— begin DATA IN THIS EXERCISE —
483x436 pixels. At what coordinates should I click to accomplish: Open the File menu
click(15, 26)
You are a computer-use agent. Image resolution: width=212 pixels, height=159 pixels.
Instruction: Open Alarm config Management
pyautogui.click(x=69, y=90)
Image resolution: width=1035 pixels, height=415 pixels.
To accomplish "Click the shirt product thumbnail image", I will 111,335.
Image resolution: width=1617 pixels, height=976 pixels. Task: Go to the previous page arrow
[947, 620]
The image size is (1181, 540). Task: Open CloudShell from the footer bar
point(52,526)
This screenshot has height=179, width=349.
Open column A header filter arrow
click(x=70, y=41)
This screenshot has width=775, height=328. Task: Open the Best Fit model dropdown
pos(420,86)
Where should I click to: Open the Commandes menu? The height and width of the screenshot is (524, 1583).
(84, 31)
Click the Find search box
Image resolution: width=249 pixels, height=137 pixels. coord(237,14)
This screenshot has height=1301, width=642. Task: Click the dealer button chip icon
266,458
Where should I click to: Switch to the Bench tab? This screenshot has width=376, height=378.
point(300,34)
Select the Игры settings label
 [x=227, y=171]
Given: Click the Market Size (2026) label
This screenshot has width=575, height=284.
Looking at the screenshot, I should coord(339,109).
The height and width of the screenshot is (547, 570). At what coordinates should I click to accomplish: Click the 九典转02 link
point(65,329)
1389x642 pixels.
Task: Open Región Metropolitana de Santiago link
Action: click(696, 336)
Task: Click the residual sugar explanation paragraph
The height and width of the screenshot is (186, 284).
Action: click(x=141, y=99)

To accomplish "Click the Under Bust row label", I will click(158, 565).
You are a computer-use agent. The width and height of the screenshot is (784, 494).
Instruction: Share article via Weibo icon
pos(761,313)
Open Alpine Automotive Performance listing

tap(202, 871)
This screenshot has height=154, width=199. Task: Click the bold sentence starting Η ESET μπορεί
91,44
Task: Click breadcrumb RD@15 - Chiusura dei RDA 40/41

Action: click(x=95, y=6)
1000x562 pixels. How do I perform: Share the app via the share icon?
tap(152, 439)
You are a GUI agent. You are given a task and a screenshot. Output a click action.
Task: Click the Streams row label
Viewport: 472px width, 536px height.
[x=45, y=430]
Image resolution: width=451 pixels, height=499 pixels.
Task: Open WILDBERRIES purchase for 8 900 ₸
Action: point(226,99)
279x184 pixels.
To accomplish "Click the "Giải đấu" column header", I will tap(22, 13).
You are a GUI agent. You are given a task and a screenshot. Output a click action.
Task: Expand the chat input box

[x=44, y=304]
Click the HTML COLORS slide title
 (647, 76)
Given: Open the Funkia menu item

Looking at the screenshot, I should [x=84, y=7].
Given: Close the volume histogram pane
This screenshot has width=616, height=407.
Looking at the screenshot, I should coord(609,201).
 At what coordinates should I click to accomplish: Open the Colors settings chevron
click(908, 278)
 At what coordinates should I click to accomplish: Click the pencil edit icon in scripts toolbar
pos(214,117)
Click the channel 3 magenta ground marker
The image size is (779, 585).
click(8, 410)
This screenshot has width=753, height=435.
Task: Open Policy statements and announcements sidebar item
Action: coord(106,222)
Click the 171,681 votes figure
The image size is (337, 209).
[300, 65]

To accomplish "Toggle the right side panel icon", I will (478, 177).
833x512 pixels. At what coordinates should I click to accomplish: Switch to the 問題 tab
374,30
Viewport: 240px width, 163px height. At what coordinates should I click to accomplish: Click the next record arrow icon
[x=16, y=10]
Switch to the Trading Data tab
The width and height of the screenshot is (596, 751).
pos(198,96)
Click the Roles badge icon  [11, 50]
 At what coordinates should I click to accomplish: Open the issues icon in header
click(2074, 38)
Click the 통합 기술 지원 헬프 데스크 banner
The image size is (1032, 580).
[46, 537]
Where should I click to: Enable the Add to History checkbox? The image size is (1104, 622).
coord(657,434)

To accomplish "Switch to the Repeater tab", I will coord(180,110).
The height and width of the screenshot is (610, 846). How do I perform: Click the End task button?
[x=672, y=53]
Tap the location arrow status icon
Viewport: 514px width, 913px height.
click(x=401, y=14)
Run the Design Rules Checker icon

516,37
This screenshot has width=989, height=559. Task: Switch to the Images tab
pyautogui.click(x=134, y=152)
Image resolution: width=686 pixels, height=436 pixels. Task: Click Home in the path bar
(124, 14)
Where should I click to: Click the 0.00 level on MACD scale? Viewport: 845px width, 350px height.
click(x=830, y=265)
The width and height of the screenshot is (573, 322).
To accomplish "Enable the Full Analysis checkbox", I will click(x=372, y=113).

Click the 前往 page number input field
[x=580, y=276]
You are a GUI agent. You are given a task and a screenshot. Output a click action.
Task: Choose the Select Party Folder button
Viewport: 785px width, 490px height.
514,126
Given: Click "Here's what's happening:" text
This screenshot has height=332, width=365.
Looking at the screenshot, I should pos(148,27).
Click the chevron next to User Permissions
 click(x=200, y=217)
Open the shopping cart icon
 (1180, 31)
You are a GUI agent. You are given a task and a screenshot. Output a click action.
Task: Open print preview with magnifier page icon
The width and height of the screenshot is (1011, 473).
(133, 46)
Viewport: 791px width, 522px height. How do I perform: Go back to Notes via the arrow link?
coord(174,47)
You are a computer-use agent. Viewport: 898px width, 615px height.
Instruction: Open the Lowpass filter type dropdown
— end DATA IN THIS EXERCISE —
[WHAT IS REQUIRED]
Rename "computer-use agent" to "desktop assistant" throughout the entries and leave everything else as it is.

[TASK OUTPUT]
483x436 pixels. At what coordinates should I click to accomplish: Open the File menu
click(15, 26)
You are a desktop assistant. Image resolution: width=212 pixels, height=159 pixels.
Instruction: Open Alarm config Management
pyautogui.click(x=69, y=90)
Image resolution: width=1035 pixels, height=415 pixels.
To accomplish "Click the shirt product thumbnail image", I will 111,335.
Image resolution: width=1617 pixels, height=976 pixels. Task: Go to the previous page arrow
[947, 620]
The image size is (1181, 540). Task: Open CloudShell from the footer bar
point(52,526)
This screenshot has height=179, width=349.
Open column A header filter arrow
click(x=70, y=41)
This screenshot has width=775, height=328. Task: Open the Best Fit model dropdown
pos(420,86)
Where should I click to: Open the Commandes menu? The height and width of the screenshot is (524, 1583).
(84, 31)
Click the Find search box
Image resolution: width=249 pixels, height=137 pixels. coord(237,14)
This screenshot has height=1301, width=642. Task: Click the dealer button chip icon
266,458
Where should I click to: Switch to the Bench tab? This screenshot has width=376, height=378.
point(300,34)
Select the Игры settings label
 [x=227, y=171]
Given: Click the Market Size (2026) label
This screenshot has width=575, height=284.
Looking at the screenshot, I should coord(339,109).
The height and width of the screenshot is (547, 570). At what coordinates should I click to accomplish: Click the 九典转02 link
point(65,329)
1389x642 pixels.
Task: Open Región Metropolitana de Santiago link
Action: click(696, 336)
Task: Click the residual sugar explanation paragraph
The height and width of the screenshot is (186, 284).
Action: click(x=141, y=99)

To accomplish "Click the Under Bust row label", I will click(158, 565).
You are a desktop assistant. The width and height of the screenshot is (784, 494).
Instruction: Share article via Weibo icon
pos(761,313)
Open Alpine Automotive Performance listing

tap(202, 871)
This screenshot has height=154, width=199. Task: Click the bold sentence starting Η ESET μπορεί
91,44
Task: Click breadcrumb RD@15 - Chiusura dei RDA 40/41

Action: click(x=95, y=6)
1000x562 pixels. How do I perform: Share the app via the share icon?
tap(152, 439)
You are a GUI agent. You are given a task and a screenshot. Output a click action.
Task: Click the Streams row label
Viewport: 472px width, 536px height.
[x=45, y=430]
Image resolution: width=451 pixels, height=499 pixels.
Task: Open WILDBERRIES purchase for 8 900 ₸
Action: point(226,99)
279x184 pixels.
To accomplish "Click the "Giải đấu" column header", I will tap(22, 13).
You are a GUI agent. You are given a task and a screenshot. Output a click action.
Task: Expand the chat input box

[x=44, y=304]
Click the HTML COLORS slide title
 (647, 76)
Given: Open the Funkia menu item

Looking at the screenshot, I should [x=84, y=7].
Given: Close the volume histogram pane
This screenshot has width=616, height=407.
Looking at the screenshot, I should coord(609,201).
 At what coordinates should I click to accomplish: Open the Colors settings chevron
click(908, 278)
 At what coordinates should I click to accomplish: Click the pencil edit icon in scripts toolbar
pos(214,117)
Click the channel 3 magenta ground marker
The image size is (779, 585).
click(8, 410)
This screenshot has width=753, height=435.
Task: Open Policy statements and announcements sidebar item
Action: coord(106,222)
Click the 171,681 votes figure
The image size is (337, 209).
[300, 65]

To accomplish "Toggle the right side panel icon", I will (478, 177).
833x512 pixels. At what coordinates should I click to accomplish: Switch to the 問題 tab
374,30
Viewport: 240px width, 163px height. At what coordinates should I click to accomplish: Click the next record arrow icon
[x=16, y=10]
Switch to the Trading Data tab
The width and height of the screenshot is (596, 751).
pos(198,96)
Click the Roles badge icon  [11, 50]
 At what coordinates should I click to accomplish: Open the issues icon in header
click(2074, 38)
Click the 통합 기술 지원 헬프 데스크 banner
The image size is (1032, 580).
[46, 537]
Where should I click to: Enable the Add to History checkbox? The image size is (1104, 622).
coord(657,434)

To accomplish "Switch to the Repeater tab", I will coord(180,110).
The height and width of the screenshot is (610, 846). How do I perform: Click the End task button?
[x=672, y=53]
Tap the location arrow status icon
Viewport: 514px width, 913px height.
click(x=401, y=14)
Run the Design Rules Checker icon

516,37
This screenshot has width=989, height=559. Task: Switch to the Images tab
pyautogui.click(x=134, y=152)
Image resolution: width=686 pixels, height=436 pixels. Task: Click Home in the path bar
(124, 14)
Where should I click to: Click the 0.00 level on MACD scale? Viewport: 845px width, 350px height.
click(x=830, y=265)
The width and height of the screenshot is (573, 322).
To accomplish "Enable the Full Analysis checkbox", I will click(x=372, y=113).

Click the 前往 page number input field
[x=580, y=276]
You are a GUI agent. You are given a task and a screenshot. Output a click action.
Task: Choose the Select Party Folder button
Viewport: 785px width, 490px height.
514,126
Given: Click "Here's what's happening:" text
This screenshot has height=332, width=365.
Looking at the screenshot, I should pos(148,27).
Click the chevron next to User Permissions
 click(x=200, y=217)
Open the shopping cart icon
 (1180, 31)
You are a GUI agent. You are given a task and a screenshot. Output a click action.
Task: Open print preview with magnifier page icon
The width and height of the screenshot is (1011, 473).
(133, 46)
Viewport: 791px width, 522px height. How do I perform: Go back to Notes via the arrow link?
coord(174,47)
You are a desktop assistant. Viewport: 898px width, 615px height.
Instruction: Open the Lowpass filter type dropdown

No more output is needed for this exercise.